#### EXTRACT PROVIDED:
——

It was a warm summer night. At closing time a crowd approaching 2,000 or more young people, few if any sober, spilled out onto the street. A fight broke out, a time honoured tradition after ‘last call’ and, of course, the inevitable happened. W and his escort were alerted by a cab driver and arrived to see an intoxicated young man apparently intent on inciting a violent altercation: he approached his victim and, without warning, punched him hard in the face. Like his attacker, the unsuspecting victim, who was sitting on a flower pot attempting to eat a chicken sandwich, had drunk far too much.

As things later turned out, there appeared to be a history to the matter: the aggressor felt his victim had acted in a most ungentlemanly manner toward his current girlfriend, who he believed had once had a romantic liaison with the victim. The aggressor determined that he would teach the unfortunate soul a thing or two about proper male-female relations.

Thereafter things unfolded quickly. In short order, the aggressor resisted police suggestions that he settle down, move along, go home and the like. Finally he attempted to shove the officers aside. After repeated warnings the officers were left with no alternative but to arrest him for public intoxication, assault and resisting arrest. He resisted as they attempted to handcuff him and vocal protests about his innocence and the allegedly brutal police behaviour predictably aroused dozens of equally intoxicated celebrants.

One of the aggressor’s friends decided to assault W’s escort, who, in attempting to apprehend and take control of his assailant, left W on his own with his arrest, who was becoming increasingly aggressive.

Fearful for the safety of his partner, who was now out of sight in an alleyway, W attempted to place his arrest, who by this time was handcuffed, on the ground so he could find his escort. The man repeatedly resisted and W finally used sufficient force to pull him backwards onto the ground. The man claimed he struck his head on the pavement, cutting his ear, and that the officer had assaulted him. A crowd of onlookers became extremely vocal and apparently upset at witnessing this use of force.

——

#### GIVEN ENTRIES:

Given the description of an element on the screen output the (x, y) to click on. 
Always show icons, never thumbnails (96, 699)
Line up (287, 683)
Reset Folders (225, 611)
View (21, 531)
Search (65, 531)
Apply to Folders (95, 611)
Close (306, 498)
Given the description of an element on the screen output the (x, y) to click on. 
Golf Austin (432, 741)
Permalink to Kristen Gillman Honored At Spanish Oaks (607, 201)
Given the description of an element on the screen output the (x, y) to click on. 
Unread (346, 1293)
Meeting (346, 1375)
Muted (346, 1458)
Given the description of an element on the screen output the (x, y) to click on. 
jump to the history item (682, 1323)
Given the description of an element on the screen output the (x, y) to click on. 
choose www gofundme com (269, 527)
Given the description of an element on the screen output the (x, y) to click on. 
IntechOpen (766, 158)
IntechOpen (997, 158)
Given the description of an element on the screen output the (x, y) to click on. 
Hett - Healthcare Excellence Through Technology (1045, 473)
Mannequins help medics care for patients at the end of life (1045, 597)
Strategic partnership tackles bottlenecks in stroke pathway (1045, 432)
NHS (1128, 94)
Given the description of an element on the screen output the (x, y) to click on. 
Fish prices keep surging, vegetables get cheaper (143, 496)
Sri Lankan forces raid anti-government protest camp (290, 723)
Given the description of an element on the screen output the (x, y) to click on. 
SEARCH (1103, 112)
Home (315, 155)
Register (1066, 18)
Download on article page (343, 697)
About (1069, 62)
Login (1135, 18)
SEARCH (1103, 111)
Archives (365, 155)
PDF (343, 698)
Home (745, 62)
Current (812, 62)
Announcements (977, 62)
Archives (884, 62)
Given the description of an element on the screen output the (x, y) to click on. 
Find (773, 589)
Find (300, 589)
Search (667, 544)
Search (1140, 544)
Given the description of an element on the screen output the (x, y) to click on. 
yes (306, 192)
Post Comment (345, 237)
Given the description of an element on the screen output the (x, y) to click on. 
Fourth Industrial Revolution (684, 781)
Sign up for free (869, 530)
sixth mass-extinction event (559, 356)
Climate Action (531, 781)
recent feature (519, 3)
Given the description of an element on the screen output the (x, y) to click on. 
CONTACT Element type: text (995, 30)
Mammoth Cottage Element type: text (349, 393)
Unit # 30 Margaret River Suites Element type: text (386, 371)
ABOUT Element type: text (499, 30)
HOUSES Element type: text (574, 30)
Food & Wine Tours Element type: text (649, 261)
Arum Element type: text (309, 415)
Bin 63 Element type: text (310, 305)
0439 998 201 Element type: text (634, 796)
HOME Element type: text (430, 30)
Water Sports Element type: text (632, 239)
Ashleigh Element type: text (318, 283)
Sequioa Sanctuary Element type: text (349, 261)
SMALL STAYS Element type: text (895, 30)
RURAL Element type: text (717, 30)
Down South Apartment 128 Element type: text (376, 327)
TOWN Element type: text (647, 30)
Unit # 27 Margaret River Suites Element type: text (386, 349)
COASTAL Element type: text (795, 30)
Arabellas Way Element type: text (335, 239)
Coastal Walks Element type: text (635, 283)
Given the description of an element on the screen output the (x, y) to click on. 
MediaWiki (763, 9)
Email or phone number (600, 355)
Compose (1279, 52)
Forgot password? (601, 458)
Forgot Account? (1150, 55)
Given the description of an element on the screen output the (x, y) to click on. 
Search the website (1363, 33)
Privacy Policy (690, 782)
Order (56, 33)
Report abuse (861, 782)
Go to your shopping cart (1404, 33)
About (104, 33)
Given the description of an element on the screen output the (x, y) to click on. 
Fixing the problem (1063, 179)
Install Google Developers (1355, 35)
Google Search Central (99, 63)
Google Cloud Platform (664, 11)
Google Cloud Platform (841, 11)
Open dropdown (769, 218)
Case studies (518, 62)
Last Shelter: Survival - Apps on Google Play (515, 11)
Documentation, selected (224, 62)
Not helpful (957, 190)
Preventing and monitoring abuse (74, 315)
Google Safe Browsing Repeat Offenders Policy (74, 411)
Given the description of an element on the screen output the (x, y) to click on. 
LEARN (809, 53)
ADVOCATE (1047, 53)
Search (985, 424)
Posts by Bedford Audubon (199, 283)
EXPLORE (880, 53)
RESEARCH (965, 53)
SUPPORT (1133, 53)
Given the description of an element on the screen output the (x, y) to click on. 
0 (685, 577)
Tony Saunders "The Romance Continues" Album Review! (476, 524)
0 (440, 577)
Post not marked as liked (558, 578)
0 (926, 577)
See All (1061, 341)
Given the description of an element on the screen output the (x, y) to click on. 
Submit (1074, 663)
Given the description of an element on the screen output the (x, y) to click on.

——

#### USING THE INFORMATION:
1. Using the account of the closing-time arrest, decide whether each statement agrees with it: (a) the victim was sitting on a flower pot when he was punched; (b) W and his escort learned of the fight from a bystander on foot; (c) the aggressor was arrested for public intoxication, assault and resisting arrest. For each one, answer yes or no and quote the deciding words.
2. Carry on the account of the closing-time arrest from its final sentence.
The items come from a separate source and are unrelated to the account of the closing-time arrest.

#### TASK ANSWERS:
1.
(a) Yes: "who was sitting on a flower pot attempting to eat a chicken sandwich"
(b) No: "W and his escort were alerted by a cab driver"
(c) Yes: "arrest him for public intoxication, assault and resisting arrest"

2.
For other reasons this incident became front page news in the local media. In the resulting public uproar, the chief ordered a hearing into allegations of excessive force. It came as no surprise that the officer was quickly found not guilty, considering the credibility of the prosecution witnesses, but what was most gratifying were some of the comments the hearing officer, retired Superintendent R.J. Fitches, made in his decision. I can do no better than to quote from it:

<In situations such as this when a police officer finds it necessary to apply some amount of force to facilitate the arrest of a person, the picture that emerges for the onlooker is one that is not very attractive and to the untrained eye smacks of brutality. Techniques such as kicks and strikes are alarming to witness… Such is all too often a part of the task of making an arrest, however.

It has been stated that policing can sometimes be an ugly occupation. The application of force is one such unattractive facet of policing.

In situations such as this, onlookers simply cannot be expected to recognize the nuances of what it feels like when the officer experiences resistance in a person that he or she is arresting. The subtle twitch or jerk of the arms, legs, hands or shoulder is virtually invisible to the onlooker but is extremely telling to the arresting officer. Those sometimes minuscule changes in the tension of the arrestee’s body are the important signals that put the police officer on notice that he or she is about to experience some degree of resistance and had better be prepared. The officer’s reactions, therefore, can frequently be viewed as happening without cause and characterized as gratuitous…

If one were to ask whether this was a ‘textbook’ grounding and/or arrest, one might be hard-pressed to say that it was. Nevertheless we cannot and must never perform exploratory surgery on situations such as this in the calm, methodical, well-lit arena of the hearing room.>

Those comments should, in my view, be required reading for anyone who is ever called upon to judge police use of force.